Abstract

Here we report the discovery of an Early Carboniferous (Late Visean) 3D cephalopod beak displaying significant similarity to the lower beak of Recent coleoids. It was uncovered in a fragmentarily preserved, longiconic shell from the Moorefield Formation in Arkansas, USA. This shell comprises a fractured 29-mm-long body chamber having a maximum diameter of ~14 mm and showing an indistinct pro-ostracum-like structure. The beak-bearing shell could easily have been mistaken for a bactritid or orthocerid if it were not for a coleoid-type, weakly mineralized, evidently organic-rich shell wall which shows a lamello-columnar ultrastructure of a bulk of shell wall thickness and plate ultrastructure of thin outer layer. The specimen is assigned to an as-yet unnamed shelled coleoid of a so far unknown high-level taxonomic group. A partially exposed, 4.0-mm-long portion of the beak is the lower beak in oblique view from its left side.
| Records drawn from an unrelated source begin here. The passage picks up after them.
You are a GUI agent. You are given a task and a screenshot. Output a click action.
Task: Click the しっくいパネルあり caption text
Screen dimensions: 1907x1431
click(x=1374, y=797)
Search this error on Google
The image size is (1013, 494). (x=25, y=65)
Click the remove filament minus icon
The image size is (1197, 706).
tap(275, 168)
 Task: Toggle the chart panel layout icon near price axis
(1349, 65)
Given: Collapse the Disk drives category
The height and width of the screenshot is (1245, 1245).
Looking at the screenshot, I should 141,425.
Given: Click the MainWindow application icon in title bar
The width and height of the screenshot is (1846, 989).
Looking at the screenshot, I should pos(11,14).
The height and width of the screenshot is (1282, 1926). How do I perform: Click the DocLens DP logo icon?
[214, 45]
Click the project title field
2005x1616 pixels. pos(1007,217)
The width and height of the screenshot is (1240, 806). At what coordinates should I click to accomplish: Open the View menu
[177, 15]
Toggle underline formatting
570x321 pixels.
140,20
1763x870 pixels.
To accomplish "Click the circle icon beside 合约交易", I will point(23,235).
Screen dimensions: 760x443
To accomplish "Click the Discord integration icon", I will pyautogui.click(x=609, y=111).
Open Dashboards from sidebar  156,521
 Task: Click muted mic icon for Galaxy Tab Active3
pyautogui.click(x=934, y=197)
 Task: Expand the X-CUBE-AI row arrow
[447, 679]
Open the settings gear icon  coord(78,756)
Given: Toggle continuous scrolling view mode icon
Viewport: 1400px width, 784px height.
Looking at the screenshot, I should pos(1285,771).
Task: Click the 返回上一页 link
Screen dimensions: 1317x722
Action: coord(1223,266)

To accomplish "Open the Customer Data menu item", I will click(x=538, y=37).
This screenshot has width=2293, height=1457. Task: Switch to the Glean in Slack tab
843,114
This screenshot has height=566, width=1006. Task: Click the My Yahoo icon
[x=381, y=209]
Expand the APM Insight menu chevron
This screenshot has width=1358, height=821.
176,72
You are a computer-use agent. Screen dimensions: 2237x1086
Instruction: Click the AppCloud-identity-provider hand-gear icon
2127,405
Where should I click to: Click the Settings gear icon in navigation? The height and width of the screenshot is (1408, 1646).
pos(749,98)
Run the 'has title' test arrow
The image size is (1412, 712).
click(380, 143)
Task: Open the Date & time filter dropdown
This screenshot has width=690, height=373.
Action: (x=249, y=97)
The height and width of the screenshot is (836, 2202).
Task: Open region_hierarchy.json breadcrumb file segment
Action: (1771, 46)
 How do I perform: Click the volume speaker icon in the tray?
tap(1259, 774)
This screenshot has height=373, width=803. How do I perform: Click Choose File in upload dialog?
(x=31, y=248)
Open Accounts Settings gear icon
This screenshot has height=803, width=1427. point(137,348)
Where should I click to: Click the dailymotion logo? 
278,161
It exhibits fractured anthracite-like black, apparently originally chitin material, helmet-like general shape, broad hood with narrow shallow median groove and small notch posteriorly, pronounced pointed, non-biomineralized upside belt rostrum, high shoulder and about a 90–100 degrees jaw angle. A broad hood and massive rostrum emphasize its similarity to the lower mandible of Recent Vampyroteuthis and signify that its unique, among living coleoids, structure has been existed for at least since Late Visean time (~333 my).